Stored data
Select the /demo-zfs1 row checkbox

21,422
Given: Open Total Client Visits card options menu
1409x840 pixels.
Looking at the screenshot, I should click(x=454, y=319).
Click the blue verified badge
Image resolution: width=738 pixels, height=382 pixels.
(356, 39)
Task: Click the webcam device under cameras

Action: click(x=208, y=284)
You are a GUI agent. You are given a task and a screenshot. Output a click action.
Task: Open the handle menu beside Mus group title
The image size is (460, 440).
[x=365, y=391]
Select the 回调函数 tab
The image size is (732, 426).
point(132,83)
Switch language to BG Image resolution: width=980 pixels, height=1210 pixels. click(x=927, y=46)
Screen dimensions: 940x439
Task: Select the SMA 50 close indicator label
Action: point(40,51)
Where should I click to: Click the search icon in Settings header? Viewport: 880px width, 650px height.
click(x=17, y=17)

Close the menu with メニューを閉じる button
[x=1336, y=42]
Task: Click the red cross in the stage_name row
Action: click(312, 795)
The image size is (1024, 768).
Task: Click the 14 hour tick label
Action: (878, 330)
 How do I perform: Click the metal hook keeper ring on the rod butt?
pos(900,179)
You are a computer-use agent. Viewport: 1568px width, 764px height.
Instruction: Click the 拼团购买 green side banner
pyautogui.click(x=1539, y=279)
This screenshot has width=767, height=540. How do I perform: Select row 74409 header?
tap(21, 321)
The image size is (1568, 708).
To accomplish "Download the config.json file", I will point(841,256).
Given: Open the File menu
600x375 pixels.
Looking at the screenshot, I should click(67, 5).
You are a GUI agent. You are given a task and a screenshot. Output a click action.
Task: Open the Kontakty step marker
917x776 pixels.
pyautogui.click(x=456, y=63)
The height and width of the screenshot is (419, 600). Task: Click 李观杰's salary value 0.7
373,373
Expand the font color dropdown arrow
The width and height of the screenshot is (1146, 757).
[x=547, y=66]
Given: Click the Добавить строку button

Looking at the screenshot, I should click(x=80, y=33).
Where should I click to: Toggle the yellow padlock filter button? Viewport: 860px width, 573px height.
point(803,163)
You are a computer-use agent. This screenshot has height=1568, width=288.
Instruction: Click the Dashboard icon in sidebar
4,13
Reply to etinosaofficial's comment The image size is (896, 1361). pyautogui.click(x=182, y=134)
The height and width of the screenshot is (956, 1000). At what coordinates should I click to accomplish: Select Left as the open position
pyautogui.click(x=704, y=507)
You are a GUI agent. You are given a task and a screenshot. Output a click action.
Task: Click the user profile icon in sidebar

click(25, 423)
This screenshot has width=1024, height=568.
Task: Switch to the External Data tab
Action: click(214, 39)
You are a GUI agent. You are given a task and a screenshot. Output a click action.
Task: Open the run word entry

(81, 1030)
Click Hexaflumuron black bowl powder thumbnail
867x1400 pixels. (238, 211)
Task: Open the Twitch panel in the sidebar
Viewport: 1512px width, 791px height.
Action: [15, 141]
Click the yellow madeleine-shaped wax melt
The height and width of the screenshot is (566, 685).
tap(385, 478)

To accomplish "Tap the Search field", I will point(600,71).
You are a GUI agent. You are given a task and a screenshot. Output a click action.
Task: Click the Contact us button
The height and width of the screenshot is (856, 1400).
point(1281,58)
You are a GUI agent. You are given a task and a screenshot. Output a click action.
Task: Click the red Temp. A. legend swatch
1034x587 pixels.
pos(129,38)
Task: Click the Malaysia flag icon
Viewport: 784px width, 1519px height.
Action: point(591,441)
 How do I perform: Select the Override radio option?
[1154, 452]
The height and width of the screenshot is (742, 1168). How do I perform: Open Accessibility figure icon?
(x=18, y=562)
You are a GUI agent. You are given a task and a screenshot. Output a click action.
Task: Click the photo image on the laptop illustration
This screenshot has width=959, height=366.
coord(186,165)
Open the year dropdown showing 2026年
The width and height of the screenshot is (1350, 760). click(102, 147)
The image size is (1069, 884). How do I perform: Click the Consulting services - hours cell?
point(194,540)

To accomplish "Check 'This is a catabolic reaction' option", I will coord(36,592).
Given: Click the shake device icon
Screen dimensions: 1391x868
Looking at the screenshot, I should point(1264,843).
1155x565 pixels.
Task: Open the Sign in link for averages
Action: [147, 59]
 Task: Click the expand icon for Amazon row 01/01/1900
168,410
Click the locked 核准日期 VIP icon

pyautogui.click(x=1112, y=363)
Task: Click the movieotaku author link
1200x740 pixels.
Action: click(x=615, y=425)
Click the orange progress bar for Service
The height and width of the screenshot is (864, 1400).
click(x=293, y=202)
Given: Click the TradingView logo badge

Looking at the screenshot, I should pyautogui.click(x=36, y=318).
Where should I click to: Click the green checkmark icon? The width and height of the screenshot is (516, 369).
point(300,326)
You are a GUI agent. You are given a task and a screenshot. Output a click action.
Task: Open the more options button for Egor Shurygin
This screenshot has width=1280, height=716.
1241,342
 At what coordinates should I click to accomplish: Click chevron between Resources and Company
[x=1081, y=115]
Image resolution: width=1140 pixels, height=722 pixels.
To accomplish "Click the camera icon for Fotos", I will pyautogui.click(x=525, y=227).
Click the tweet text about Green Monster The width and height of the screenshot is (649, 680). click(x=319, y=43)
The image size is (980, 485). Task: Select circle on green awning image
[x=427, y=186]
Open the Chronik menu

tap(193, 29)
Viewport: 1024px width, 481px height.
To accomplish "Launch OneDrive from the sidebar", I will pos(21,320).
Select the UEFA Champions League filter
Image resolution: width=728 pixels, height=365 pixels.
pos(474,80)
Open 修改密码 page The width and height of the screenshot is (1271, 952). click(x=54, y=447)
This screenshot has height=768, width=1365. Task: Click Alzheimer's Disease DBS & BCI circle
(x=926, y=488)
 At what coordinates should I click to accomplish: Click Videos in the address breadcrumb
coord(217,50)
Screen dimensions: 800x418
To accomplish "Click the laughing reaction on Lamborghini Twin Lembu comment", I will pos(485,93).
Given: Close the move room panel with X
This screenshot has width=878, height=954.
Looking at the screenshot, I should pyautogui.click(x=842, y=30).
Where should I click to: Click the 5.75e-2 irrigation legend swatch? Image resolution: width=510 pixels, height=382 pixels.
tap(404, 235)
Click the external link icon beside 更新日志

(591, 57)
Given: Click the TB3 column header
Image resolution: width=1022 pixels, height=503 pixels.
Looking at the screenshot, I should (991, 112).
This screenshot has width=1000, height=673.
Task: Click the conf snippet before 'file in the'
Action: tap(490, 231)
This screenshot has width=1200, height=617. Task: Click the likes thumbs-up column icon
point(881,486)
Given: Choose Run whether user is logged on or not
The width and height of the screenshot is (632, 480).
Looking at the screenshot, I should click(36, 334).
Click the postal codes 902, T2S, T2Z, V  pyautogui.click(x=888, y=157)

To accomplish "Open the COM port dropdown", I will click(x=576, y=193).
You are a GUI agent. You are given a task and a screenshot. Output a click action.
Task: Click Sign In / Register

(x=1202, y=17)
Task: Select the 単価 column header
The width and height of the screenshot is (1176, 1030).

- **Directions for this task**
From the records above, pull every line that carries the word "computer".

- **Answer box**
You are a computer-use agent. Viewport: 1568px width, 764px height.
You are a computer-use agent. This screenshot has height=1568, width=288.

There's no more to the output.